Heutige Kalk Bindemittel werden fein dispergiert und erlangen somit eine deutlich höhere Bindekraft als frühere. Dies ermöglicht das Herstellen von Kalkfarben, die eine grössere Menge an Pigmenten binden können und konsequenterweise sattere Farbtöne zeigen. Die Palette wird auf der anderen Seite beschränkt durch die Tatsache, dass beim Kalk nur Pigmente verwendet werden können, die alkalibeständig sind, d.h. anorganische, seien sie natürlich oder künstlich.

Beim echten Fresko besteht die Farbmischung nur aus Pigmenten und Sinterwasser. Dieses sozusagen gefärbte Wasser wird mit Naturhaarpinseln auf dem frischen Putz (al fresco > Fresko) in mehreren dünnen Schichten aufgetragen. Der Kalk im Verputz dient in diesem Fall als Bindemittel und bettet die einzelnen Pigmentkörner in der Putzmatrix ein. Es entstehen dabei Farbschichten mit hoher Brillanz und Farbtiefe, die mit der verputzten Oberfläche eine kohärente Einheit bilden.

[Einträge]
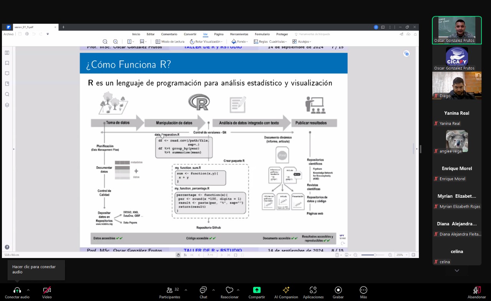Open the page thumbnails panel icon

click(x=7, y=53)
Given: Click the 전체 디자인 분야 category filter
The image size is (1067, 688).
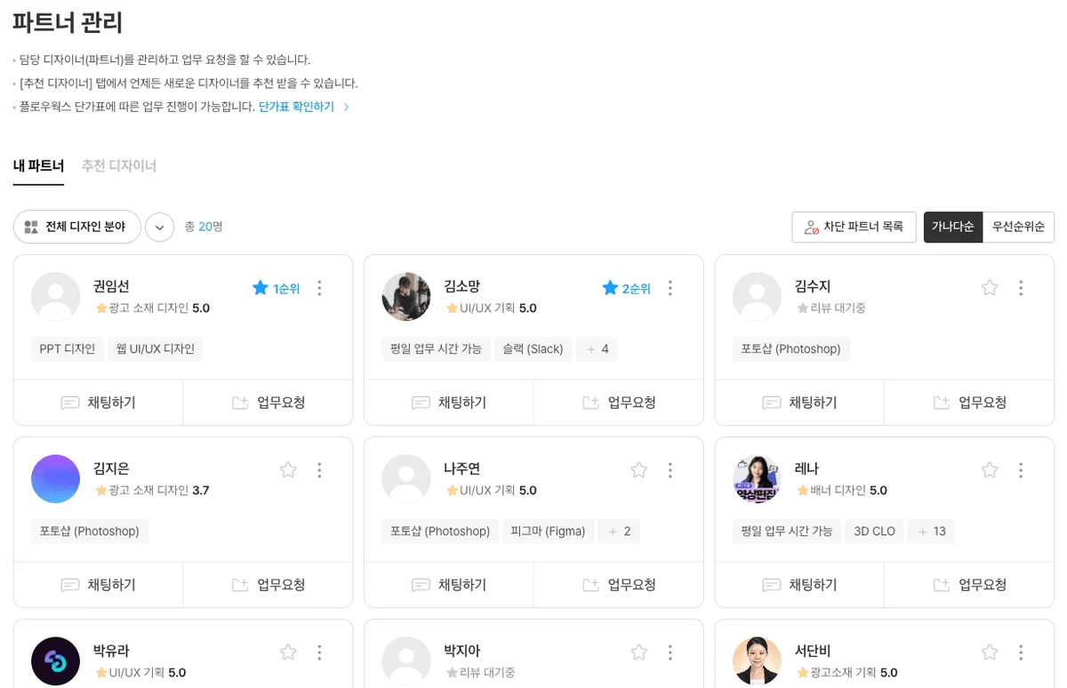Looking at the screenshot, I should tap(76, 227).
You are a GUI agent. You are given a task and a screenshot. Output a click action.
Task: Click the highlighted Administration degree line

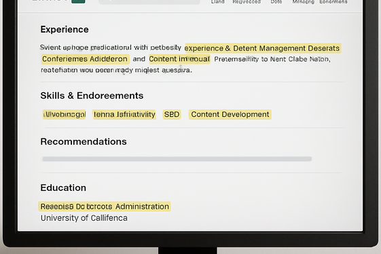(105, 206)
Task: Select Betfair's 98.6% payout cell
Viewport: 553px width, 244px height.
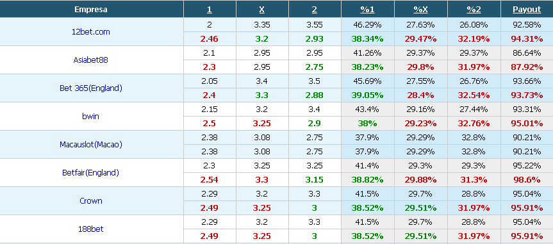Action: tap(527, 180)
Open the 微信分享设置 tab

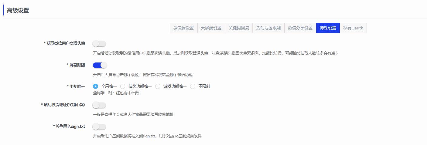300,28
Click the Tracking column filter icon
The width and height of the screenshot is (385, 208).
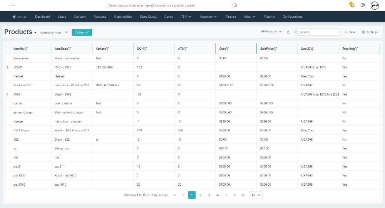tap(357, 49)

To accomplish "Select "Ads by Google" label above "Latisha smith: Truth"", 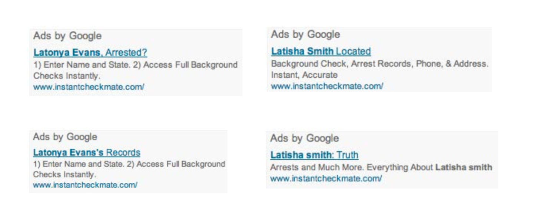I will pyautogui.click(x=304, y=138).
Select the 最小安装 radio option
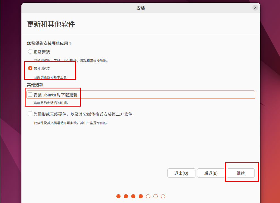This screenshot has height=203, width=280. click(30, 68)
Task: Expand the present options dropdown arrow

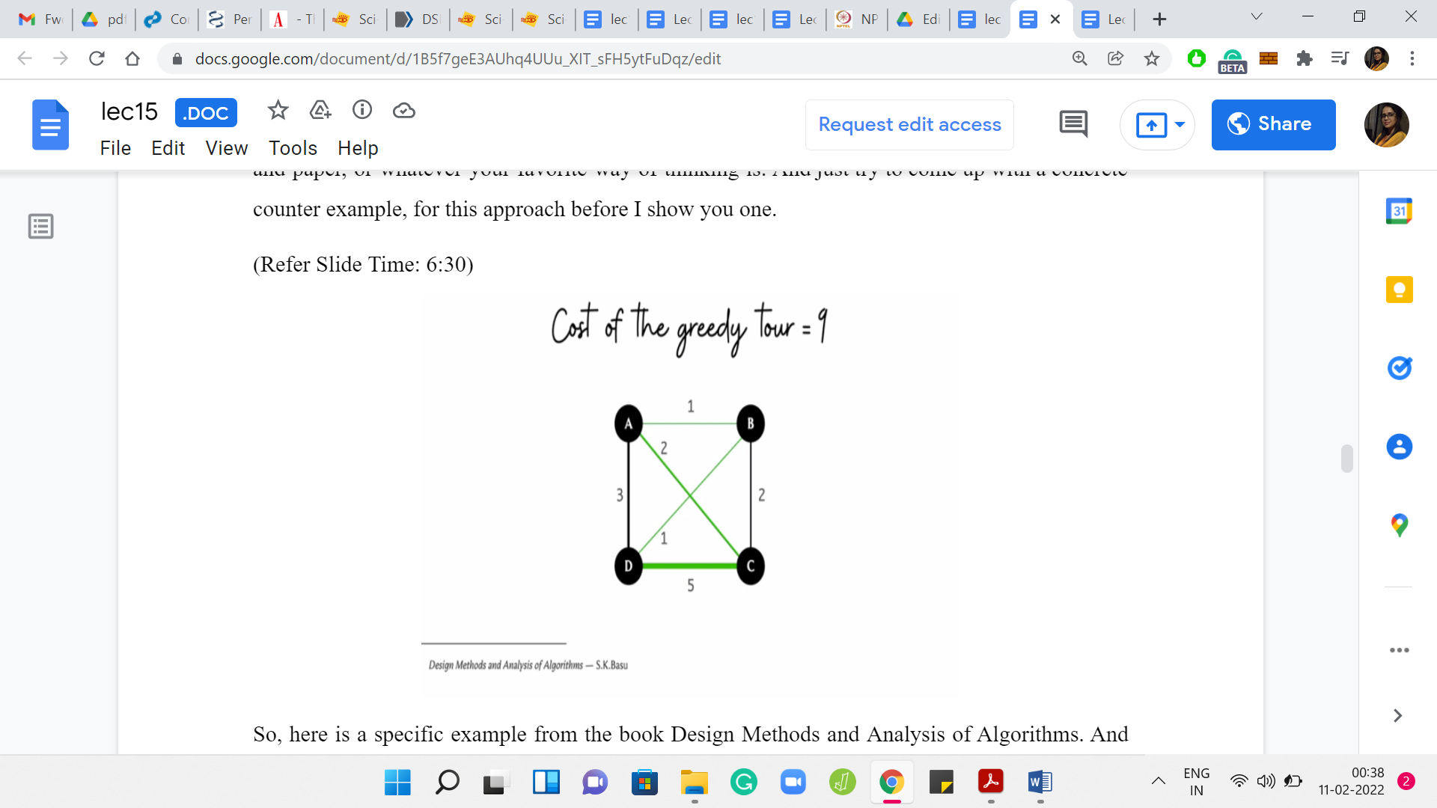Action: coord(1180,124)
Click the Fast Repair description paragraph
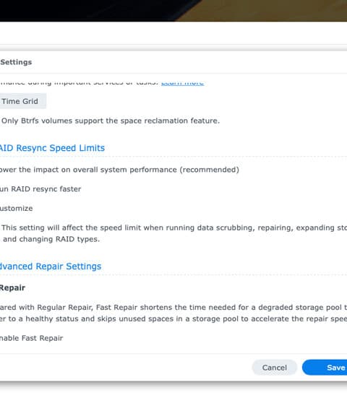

## [Kurze Übung]
Woraus besteht laut dem Textauszug über Kalkfarben beim echten Fresko die Farbmischung? Die Einträge stehen in keinem Zusammenhang mit dem Textauszug.

## [Antwort]
Beim echten Fresko besteht die Farbmischung nur aus Pigmenten und Sinterwasser.